L'autrice nous fait découvrir deux vies en parallèle.
Celle d'Anissa, une adolescente qui vit à Argenteuil, et celle de Nora, trentenaire parisienne.
La première est victime d'un harcèlement scolaire violent qui risque de mal finir..
La deuxième lutte sur tous les fronts à la fois, contre le sexisme et le racisme qu'elle endure au quotidien, et pour ne pas se laisser broyer par une relation de couple nocive.
Qu'est-ce qui les lie, sinon bien sûr de subir la brutalité du monde ?

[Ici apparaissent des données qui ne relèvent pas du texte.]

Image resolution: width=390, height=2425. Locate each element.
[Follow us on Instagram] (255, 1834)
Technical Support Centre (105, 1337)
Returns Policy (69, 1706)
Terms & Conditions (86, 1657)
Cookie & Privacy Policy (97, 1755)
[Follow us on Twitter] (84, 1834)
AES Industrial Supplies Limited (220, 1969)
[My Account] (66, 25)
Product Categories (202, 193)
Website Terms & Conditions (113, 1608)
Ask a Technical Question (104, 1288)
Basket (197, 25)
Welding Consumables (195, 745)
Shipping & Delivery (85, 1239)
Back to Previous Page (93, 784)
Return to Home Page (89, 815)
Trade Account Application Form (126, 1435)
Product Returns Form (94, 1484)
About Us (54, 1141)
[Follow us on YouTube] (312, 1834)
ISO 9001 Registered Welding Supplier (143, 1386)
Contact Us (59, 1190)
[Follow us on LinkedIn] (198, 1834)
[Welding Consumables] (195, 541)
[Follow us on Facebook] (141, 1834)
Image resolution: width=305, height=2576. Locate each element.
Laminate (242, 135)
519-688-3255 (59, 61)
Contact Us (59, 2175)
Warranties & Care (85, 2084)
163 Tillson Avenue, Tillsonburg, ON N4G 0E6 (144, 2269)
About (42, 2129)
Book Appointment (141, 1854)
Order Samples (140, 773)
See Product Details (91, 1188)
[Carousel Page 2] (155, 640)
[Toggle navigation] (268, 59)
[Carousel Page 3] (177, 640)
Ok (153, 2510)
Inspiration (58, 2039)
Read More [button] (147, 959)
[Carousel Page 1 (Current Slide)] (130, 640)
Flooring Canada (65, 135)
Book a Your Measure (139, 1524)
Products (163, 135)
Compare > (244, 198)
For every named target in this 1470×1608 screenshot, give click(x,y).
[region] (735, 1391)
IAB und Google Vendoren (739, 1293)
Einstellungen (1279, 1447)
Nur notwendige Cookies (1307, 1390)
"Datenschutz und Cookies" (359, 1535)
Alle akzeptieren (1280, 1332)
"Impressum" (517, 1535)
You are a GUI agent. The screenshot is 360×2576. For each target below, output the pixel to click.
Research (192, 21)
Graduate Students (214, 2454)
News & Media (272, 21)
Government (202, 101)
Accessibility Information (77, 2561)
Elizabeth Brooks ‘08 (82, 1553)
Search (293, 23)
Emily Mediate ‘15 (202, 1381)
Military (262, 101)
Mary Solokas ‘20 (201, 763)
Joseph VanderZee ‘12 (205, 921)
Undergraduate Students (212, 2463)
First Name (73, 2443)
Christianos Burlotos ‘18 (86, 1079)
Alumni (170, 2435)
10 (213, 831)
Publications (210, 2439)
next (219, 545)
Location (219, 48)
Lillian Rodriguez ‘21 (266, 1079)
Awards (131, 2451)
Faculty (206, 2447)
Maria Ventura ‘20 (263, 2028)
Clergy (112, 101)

Et jusqu'au faudra-t-il aller pour en finir avec la violence des hommes ?
Seule est un court roman dans lequel j'ai eu un peu de mal à rentrer. Je ne comprenais pas le lien entre les personnages, et j'ai eu quelques difficultés à apprécier pleinement ma lecture au départ.
Et puis, les pages se tournent.. un peu.. beaucoup.. et à ma grande surprise j'ai été captivé par ma lecture, n'arrivant pas à le lâcher.
Anissa est une jeune fille qui vit à Argenteuil, elle est lynchée par ses camarades et c'est extrêmement violent. Cela va tellement loin que j'ai parfois eu les larmes aux yeux.
Nora est une jeune trentenaire qui vit à Paris. Elle vit une relation très malsaine avec un homme. Là aussi, cela m'a parfois mise mal à l'aise car il va trop loin. Nora est malmené par lui, s'en rend compte mais elle l'aime alors elle pardonne tout.. C'est tellement plus simple par moment de se laisser faire. Plus simple que se battre..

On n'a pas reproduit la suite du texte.